• Exercise aim: Return everything in the material below from the line containing "You are a computer-use agent." down to the line containing "Looking at the", keeping both of those lines and reproducing the text without changes. Leave the pictures out of your answer.

[Word and element location records]
◇ ◇ ◇

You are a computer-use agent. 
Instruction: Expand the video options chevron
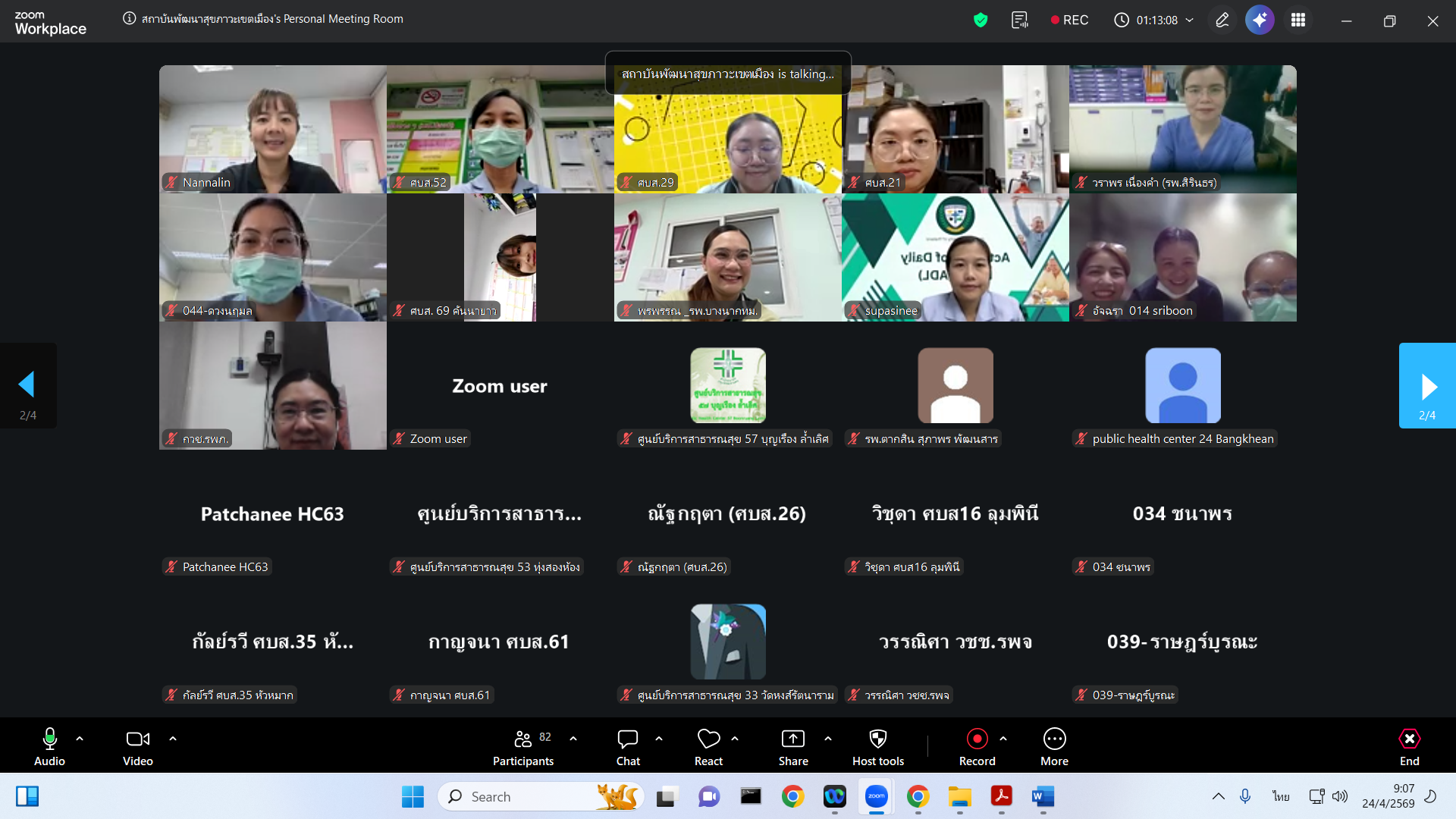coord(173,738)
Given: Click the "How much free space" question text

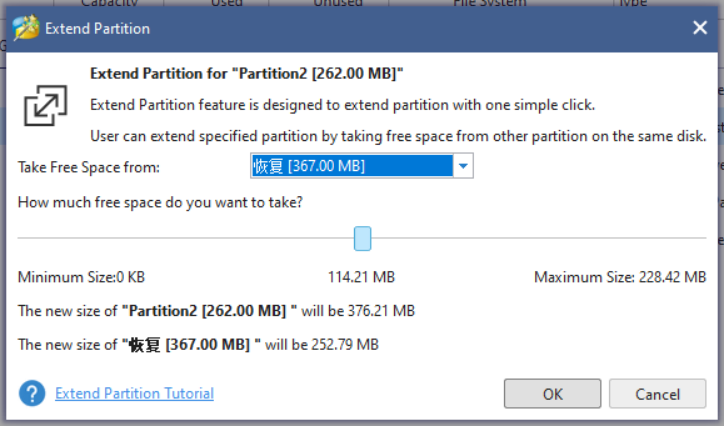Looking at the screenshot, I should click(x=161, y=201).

◇ ◇ ◇

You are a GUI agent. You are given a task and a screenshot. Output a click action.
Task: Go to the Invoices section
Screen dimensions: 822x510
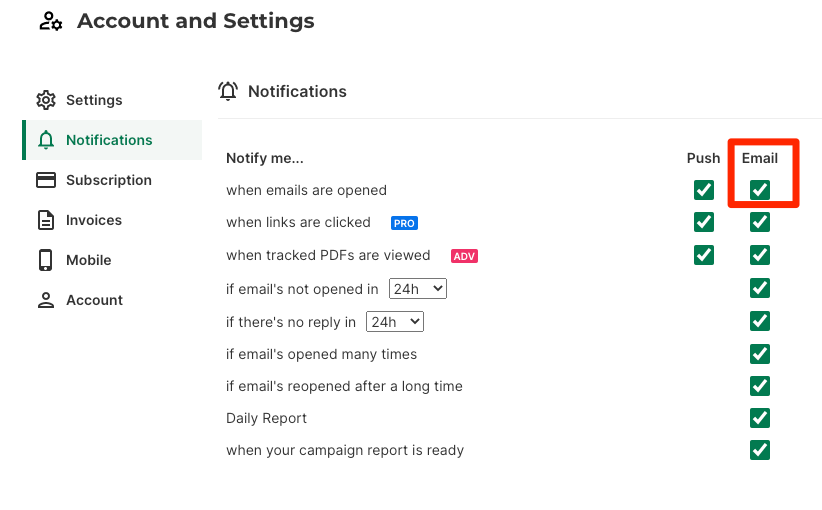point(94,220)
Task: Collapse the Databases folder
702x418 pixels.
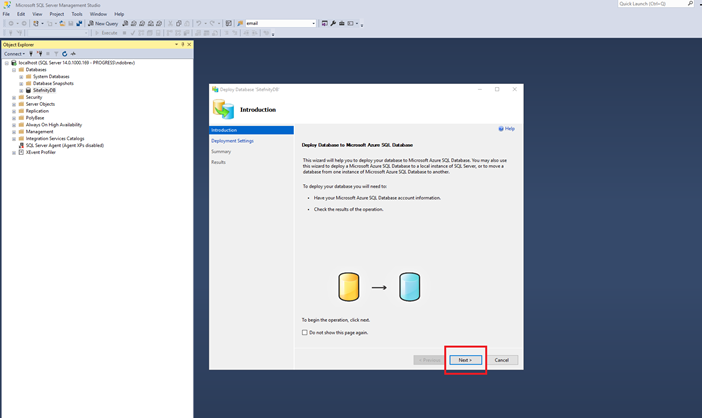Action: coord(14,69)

◇ ◇ ◇

• Complete output:
You are a computer-use agent. 
Instruction: Expand the video options chevron
coord(173,738)
Given: Click the "How much free space" question text

Looking at the screenshot, I should click(x=161, y=201).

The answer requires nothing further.